Gelatin-based microdroplet calibration approach for the analysis of gold nanoparticles and essential elements in plant tissues by Laser Ablation-Single Particle Inductively Coupled Plasma-Time of Flight Mass Spectrometry

LA-spICP-ToFMS approach enables simultaneous AuNPs and elemental mapping in plant tissues with 100% transport efficiency.

Abstract Text:

The increasing global production and application of nanomaterials for industrial, agronomic, and biomedical purposes has led to the widespread release of nanoparticles (NPs) into the environment, raising concerns about their bioavailability, mobility, and potential risks to ecosystems and food safety. Among them, metallic NPs such as gold (AuNPs) can be taken up by plants, undergo biotransformation, and accumulate in edible tissues. Analytical approaches are required to assess their accumulation and spatial distribution in planta.
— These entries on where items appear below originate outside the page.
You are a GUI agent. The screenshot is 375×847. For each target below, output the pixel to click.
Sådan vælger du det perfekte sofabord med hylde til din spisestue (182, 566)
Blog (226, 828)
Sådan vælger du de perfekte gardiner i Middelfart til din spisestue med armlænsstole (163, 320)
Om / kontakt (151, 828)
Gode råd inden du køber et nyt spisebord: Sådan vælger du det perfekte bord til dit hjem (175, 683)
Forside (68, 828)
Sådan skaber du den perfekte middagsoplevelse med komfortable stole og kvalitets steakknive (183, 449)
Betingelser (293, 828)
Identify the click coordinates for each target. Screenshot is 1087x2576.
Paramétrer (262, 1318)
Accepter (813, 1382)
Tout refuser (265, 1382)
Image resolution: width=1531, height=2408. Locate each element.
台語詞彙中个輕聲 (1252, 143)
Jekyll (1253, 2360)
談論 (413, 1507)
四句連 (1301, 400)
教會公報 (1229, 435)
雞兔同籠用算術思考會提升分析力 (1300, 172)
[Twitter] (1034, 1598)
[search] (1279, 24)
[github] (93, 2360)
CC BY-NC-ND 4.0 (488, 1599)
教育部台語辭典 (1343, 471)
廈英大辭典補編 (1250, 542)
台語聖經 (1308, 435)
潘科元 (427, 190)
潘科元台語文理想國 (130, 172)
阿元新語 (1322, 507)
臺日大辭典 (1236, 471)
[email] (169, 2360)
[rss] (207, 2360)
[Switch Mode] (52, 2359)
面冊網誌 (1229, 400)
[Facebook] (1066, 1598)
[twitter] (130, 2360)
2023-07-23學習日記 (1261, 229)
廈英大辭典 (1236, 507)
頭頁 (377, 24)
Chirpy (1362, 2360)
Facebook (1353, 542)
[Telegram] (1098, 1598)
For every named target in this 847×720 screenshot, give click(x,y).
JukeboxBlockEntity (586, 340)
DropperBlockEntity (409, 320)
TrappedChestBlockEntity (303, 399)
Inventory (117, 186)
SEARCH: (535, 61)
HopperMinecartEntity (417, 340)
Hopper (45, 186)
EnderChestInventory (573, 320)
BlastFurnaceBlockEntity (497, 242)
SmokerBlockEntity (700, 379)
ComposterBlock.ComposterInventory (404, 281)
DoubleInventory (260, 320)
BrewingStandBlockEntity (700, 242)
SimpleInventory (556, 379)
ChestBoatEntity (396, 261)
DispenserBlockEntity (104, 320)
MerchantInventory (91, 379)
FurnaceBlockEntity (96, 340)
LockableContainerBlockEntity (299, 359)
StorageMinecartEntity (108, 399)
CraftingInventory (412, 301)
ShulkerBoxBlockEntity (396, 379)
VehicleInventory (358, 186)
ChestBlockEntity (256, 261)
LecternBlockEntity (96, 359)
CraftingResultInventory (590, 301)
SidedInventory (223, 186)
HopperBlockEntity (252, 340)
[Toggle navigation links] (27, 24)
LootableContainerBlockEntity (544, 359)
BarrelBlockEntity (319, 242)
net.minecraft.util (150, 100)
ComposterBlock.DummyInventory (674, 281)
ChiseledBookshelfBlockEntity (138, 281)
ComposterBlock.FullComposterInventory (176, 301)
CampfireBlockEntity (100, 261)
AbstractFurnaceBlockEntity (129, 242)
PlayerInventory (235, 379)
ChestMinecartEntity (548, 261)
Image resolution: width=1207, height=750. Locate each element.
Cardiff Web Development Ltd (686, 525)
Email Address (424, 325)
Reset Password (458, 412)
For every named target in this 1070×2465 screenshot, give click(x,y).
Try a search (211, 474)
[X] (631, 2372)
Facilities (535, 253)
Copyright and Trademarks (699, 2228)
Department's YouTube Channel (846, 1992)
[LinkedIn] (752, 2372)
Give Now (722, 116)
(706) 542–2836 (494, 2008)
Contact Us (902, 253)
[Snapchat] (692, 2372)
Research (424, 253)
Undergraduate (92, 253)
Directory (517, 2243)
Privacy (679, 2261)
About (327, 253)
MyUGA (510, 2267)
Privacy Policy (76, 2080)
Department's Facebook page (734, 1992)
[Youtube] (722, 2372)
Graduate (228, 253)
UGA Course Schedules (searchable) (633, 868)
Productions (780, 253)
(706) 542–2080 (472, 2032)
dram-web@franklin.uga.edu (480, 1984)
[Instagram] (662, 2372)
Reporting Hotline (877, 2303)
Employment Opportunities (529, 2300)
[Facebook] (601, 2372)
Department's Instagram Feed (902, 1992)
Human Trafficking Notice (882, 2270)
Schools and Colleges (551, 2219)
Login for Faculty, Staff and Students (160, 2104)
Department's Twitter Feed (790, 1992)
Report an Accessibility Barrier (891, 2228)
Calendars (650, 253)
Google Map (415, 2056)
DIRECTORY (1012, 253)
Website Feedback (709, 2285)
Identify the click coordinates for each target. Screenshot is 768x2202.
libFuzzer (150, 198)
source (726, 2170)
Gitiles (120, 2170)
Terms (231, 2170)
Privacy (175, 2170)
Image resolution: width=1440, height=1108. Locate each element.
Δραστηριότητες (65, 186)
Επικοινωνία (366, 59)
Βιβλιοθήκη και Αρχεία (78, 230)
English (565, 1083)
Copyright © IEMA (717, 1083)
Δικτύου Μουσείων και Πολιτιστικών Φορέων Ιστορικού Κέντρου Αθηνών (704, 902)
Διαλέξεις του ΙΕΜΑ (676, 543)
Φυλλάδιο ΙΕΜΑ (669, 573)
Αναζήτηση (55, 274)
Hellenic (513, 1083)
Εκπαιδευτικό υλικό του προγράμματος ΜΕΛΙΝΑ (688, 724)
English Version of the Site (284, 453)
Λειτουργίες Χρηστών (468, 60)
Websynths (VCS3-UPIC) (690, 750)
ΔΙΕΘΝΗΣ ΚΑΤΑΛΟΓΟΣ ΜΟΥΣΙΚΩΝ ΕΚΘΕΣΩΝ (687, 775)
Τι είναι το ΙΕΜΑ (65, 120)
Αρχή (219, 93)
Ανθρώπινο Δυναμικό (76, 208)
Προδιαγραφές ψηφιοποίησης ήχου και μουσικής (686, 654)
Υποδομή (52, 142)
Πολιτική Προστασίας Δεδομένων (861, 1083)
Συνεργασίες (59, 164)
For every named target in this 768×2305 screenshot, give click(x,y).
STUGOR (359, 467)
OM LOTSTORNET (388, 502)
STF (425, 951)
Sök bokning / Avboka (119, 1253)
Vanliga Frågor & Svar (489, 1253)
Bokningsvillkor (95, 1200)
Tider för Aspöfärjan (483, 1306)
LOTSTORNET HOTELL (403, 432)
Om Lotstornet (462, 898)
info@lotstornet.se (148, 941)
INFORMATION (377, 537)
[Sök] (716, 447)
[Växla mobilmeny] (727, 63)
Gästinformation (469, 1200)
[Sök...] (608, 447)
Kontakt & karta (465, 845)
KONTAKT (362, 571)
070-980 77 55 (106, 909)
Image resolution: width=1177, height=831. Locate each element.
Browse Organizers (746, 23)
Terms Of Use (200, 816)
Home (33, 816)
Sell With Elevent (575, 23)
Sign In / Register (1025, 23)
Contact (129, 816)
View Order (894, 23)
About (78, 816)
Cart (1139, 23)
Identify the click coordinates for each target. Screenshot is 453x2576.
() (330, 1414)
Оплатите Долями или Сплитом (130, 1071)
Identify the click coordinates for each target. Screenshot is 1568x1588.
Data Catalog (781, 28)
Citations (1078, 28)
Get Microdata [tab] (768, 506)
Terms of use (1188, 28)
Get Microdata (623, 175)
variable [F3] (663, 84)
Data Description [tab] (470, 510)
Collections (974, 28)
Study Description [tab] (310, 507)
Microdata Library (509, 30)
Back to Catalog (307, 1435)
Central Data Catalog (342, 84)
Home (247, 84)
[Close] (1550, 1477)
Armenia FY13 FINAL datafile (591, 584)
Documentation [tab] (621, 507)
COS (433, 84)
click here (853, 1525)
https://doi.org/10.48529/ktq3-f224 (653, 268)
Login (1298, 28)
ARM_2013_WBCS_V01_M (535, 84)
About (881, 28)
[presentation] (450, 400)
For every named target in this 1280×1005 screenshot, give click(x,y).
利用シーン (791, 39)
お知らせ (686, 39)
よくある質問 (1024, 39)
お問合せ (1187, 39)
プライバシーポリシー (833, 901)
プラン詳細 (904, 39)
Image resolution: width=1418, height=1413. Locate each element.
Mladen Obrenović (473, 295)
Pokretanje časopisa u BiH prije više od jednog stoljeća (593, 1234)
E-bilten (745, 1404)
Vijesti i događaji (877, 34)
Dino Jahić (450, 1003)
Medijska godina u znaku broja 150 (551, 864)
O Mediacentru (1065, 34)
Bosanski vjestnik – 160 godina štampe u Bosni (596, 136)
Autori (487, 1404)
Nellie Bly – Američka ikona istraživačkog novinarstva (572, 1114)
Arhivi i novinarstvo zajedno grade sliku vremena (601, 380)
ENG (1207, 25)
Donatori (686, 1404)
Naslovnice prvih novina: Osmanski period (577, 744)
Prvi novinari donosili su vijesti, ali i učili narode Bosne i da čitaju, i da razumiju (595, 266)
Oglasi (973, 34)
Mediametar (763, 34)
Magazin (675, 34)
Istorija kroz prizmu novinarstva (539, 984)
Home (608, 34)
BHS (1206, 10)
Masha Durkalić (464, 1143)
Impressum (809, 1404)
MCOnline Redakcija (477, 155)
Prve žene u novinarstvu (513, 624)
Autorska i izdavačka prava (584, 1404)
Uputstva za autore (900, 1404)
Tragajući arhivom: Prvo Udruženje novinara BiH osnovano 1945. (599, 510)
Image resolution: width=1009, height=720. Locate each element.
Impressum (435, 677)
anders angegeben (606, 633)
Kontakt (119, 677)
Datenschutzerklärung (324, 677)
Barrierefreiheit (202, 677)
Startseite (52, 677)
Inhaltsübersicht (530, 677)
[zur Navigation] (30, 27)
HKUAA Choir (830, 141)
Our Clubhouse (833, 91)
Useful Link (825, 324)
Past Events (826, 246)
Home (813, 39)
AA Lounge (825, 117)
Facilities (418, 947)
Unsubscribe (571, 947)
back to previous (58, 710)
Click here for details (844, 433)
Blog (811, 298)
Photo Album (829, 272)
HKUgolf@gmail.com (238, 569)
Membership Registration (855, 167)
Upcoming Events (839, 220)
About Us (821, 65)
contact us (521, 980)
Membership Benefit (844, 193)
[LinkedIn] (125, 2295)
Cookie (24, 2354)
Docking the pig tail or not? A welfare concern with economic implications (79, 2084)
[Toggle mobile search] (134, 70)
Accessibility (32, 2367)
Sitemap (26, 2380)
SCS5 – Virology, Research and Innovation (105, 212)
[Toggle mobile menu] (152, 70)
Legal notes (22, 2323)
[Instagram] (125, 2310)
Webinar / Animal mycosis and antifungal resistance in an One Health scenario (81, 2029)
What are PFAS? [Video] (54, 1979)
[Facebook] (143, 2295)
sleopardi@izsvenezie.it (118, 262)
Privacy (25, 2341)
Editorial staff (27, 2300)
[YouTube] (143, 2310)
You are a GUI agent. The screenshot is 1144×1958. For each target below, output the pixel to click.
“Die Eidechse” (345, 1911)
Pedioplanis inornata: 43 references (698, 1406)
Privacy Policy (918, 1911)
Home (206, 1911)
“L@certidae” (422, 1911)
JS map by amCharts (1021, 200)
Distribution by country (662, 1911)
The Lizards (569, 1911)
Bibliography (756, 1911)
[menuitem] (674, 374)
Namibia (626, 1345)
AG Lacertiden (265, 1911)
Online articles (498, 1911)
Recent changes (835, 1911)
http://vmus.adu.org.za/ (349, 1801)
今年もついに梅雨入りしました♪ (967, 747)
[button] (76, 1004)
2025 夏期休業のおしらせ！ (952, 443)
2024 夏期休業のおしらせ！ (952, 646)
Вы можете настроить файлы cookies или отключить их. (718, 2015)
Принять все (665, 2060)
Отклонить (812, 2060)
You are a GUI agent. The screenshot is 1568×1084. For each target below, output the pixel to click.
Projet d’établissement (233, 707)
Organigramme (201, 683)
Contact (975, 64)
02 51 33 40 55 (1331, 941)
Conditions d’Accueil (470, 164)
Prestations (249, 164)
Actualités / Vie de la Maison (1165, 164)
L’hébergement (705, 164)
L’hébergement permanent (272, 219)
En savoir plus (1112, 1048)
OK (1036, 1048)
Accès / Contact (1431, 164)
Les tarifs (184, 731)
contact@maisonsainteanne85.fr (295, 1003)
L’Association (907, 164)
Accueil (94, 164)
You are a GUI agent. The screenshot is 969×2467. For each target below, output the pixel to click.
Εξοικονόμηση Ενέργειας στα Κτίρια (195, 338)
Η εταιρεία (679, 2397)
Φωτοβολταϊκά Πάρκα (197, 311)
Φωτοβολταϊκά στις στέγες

Although single particle Inductively Coupled Plasma-Mass Spectrometry (spICP-MS) allows for the assessment of NPs biotransformation, it often requires enzymatic digestion procedures, which compromise the spatial distribution of individual particles and may even affect their integrity. In contrast, Laser Ablation-single particle Inductively Coupled Plasma-Time of Flight Mass Spectrometry (LA-spICP-ToFMS) is a cutting-edge technique that enables simultaneous mapping of NPs and dissolved elements in biomaterials based on direct solid sampling, while preserving their spatial distribution. In this work, a gelatin-based microdroplet calibration approach was developed for quantitative mapping of AuNPs and essential elements in plant tissues using LA-spICP-ToFMS. Gelatin-based microdroplets (0.015-0.100 mg) were manually deposited onto microscope slides and ablated using an Iridia laser system equipped with a low-dispersion tube-type cell and high-efficiency aerosol transport. Standards were spiked with 30, 50, and 100 nm AuNPs (8 × 10⁴ particles mg^-1) and 1 µg g^-1 indium as internal standard. Optimal ablation was achieved with 50 pulses (microdroplets) and 20 pulses (plant tissues), using a 20 × 20 μm² beam, 0.25 J cm^-2 energy density, and 92 μs integration time. Transport efficiency ranged from 95-105%, calculated by comparing the single-particle events detected by LA-spICP-ToFMS with the number of particles estimated from a bulk analysis of the gelatin standards. As proof of concept, cotyledon and stem cross-sections from Phaseolus vulgaris bean sprouts grown in 30 nm AuNPs-supplemented aqueous medium (1 ppm Au) were analyzed. This approach enabled spatial mapping of AuNPs in terms of counts and particle number concentration, alongside quantitative maps of essential elements, demonstrating its suitability for investigating AuNPs uptake, translocation, and their effects on essential element distribution.